Textauszug:
########################################

Menschenversteher mit Herz

von Redaktion

Jahrhundert-Journalist Georg Stefan Troller mit 103 Jahren in Paris gestorben

Georg Stefan Troller nannte sich selbst einen suchenden Heimatlosen. © WDR/dpa

Georg Stefan Troller spürte dem Schicksal anderer nach. Seine freche Direktheit machte ihn zu einem der bedeutendsten Journalisten und Dokumentarfilmer der Nachkriegszeit des deutschen Fernsehens. Er sprach mit Marlene Dietrich, Ingrid Bergman und Konrad Adenauer ebenso wie mit einem querschnittsgelähmten Vietnam-Veteranen, der den Mut hatte, sich in seiner Verletzlichkeit nackt in der Badewanne filmen zu lassen. Georg Stefan Troller führte rund 1700 Interviews und schuf mehr als 170 Filme über Menschen und ihre großen wie kleinen Lebensgeschichten. Nun ist der Österreicher und US-Staatsbürger jüdischer Herkunft im Alter von 103 Jahren gestorben, wie seine Tochter Fenn Troller in Paris mitteilte.

Schon in den Sechzigerjahren stellte er in Interviews mit Prominenten der französischen Kulturszene Fragen, die alles andere als gewöhnlich waren. „Sind Sie glücklich mit Ihrem Leben?“, wollte er etwa wissen. Das war neu, unerhört, aber vor allem spannend, denn weltbekannte Stars antworteten oft berührend offen. Mit seinem unverwechselbaren Stil und dem „human Touch“, den er als Erster ins Fernsehen brachte, wurde er zu einer Legende des deutschen Journalismus – und zum Vorbild ganzer Generationen.

########################################

Aufgabenziel:
Schreiben Sie den Nachruf auf Georg Stefan Troller im Anschluss an seinen letzten Satz fort. Das folgende Material wird hier nicht gebraucht.

Zielkoordinaten
########################################

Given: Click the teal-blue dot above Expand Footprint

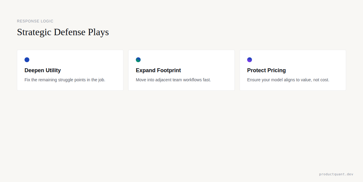Looking at the screenshot, I should point(138,60).
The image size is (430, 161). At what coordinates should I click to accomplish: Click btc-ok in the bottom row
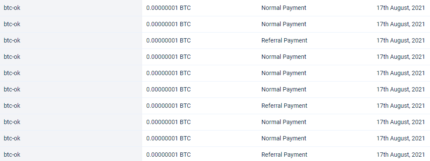tap(12, 155)
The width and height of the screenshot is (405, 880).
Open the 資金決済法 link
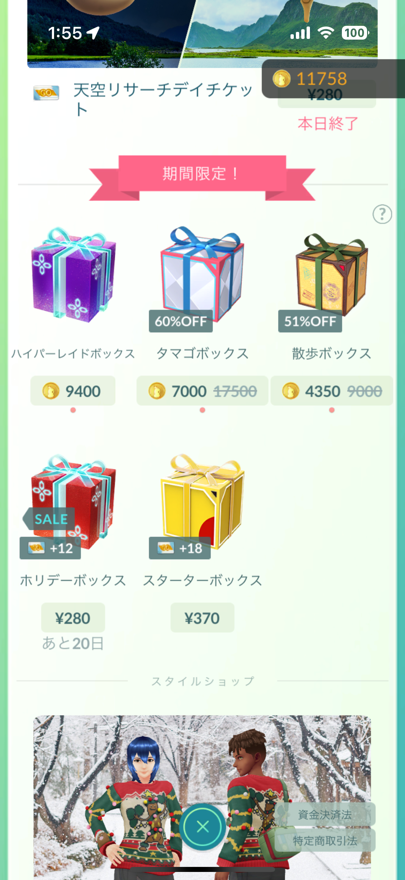[325, 814]
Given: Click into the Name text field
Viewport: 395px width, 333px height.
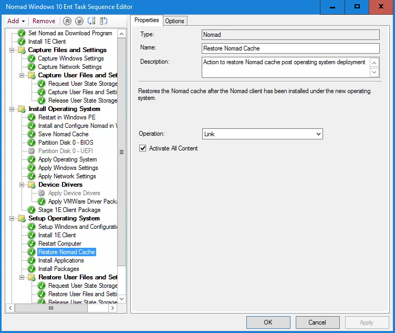Looking at the screenshot, I should click(290, 48).
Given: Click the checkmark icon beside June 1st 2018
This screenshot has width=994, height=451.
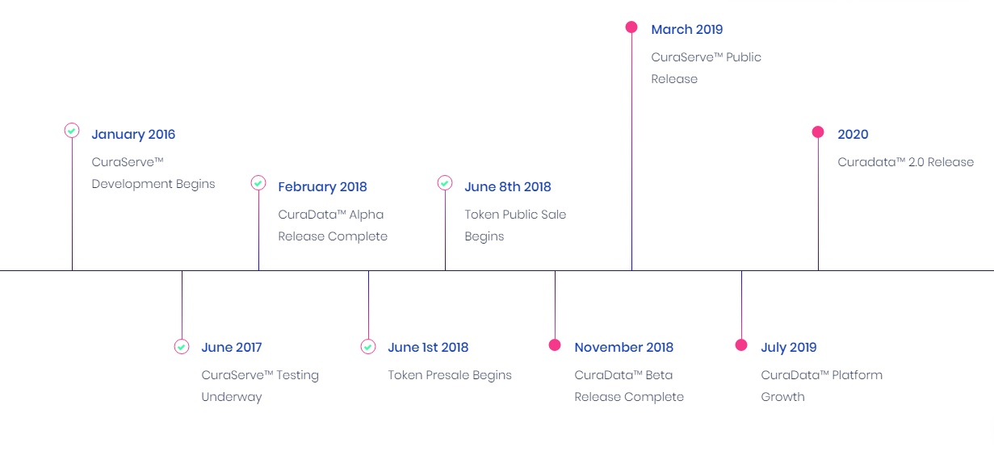Looking at the screenshot, I should (368, 347).
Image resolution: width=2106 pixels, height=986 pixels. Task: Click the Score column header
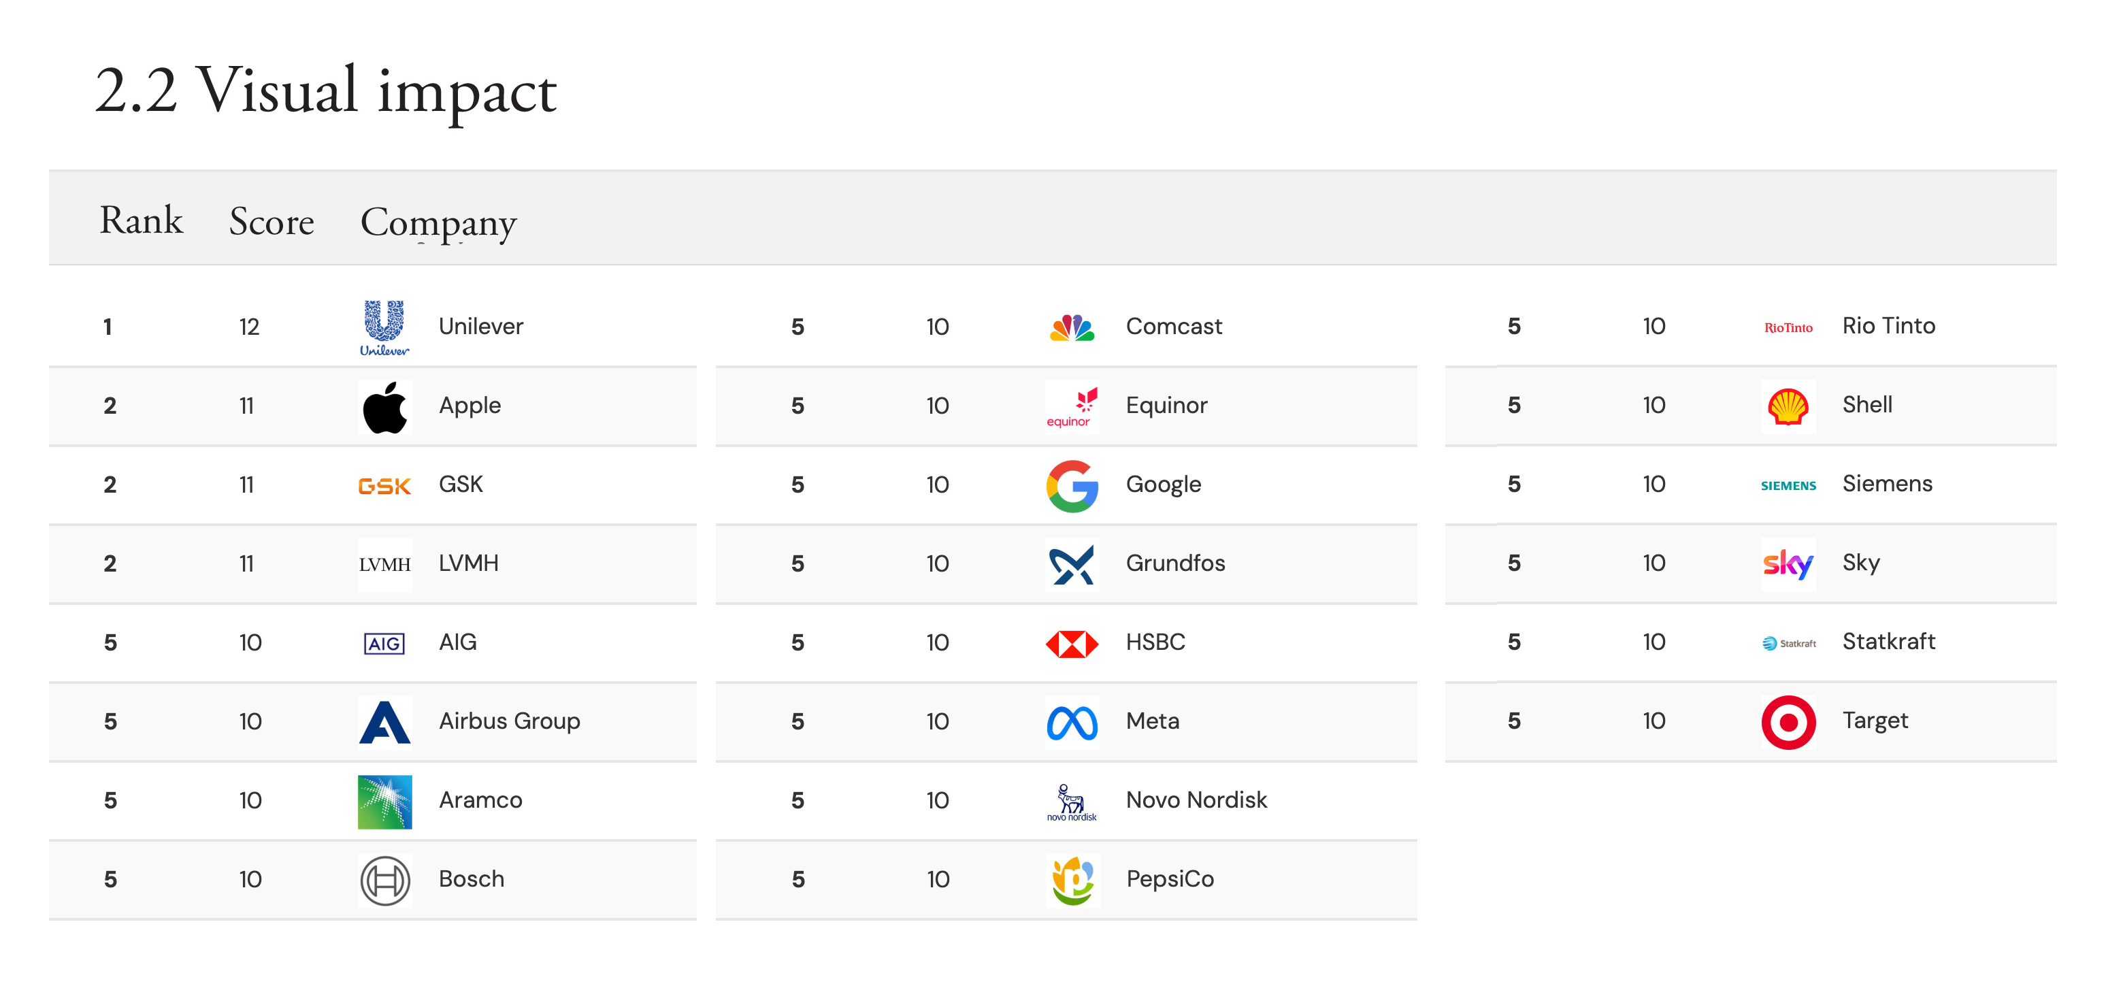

########################################

Antwort:
In einem Interview zu seinem 100. Geburtstag sagte er dem Bayerischen Rundfunk, er habe in die Menschen „eintauchen“ wollen, um zu verstehen, wie sie zu dem wurden, was sie sind. Immer suchte er einen subjektiven Zugang zu ihnen, manchmal auf recht unverfrorene Art und Weise. Die Schauspielerin Lauren Hutton fragte er beispielsweise, warum sie ihre Zähne nie habe richten lassen, und wurde mit einem überraschten Lächeln belohnt. Die Amerikanerin war mit ihrer Zahnlücke einst auch eines der bestbezahlten Supermodels der Welt. Troller machte die persönliche Sicht der Dinge zum Hauptreiz seiner mehrfach ausgezeichneten Sendungen, wie dem „Pariser Journal“ im Westdeutschen Rundfunk (WDR) mit prominenten Gästen aus der französischen Metropole und der ZDF-Sendereihe „Personenbeschreibung“ mit psychologischen Porträts von Menschen aus vielen Ländern und unterschiedlicher Geschichte. Von A wie dem Boxer Muhammad Ali über K wie Edmond Kaiser, Gründer des Kinderhilfswerks Terre des Hommes, der ihm das Elend der Leprakranken in Indien vor Augen führte, bis Z wie Elmo Zumwalt, der mitverantwortlich war für das Versprühen von Entlaubungsmitteln im Vietnam- Krieg.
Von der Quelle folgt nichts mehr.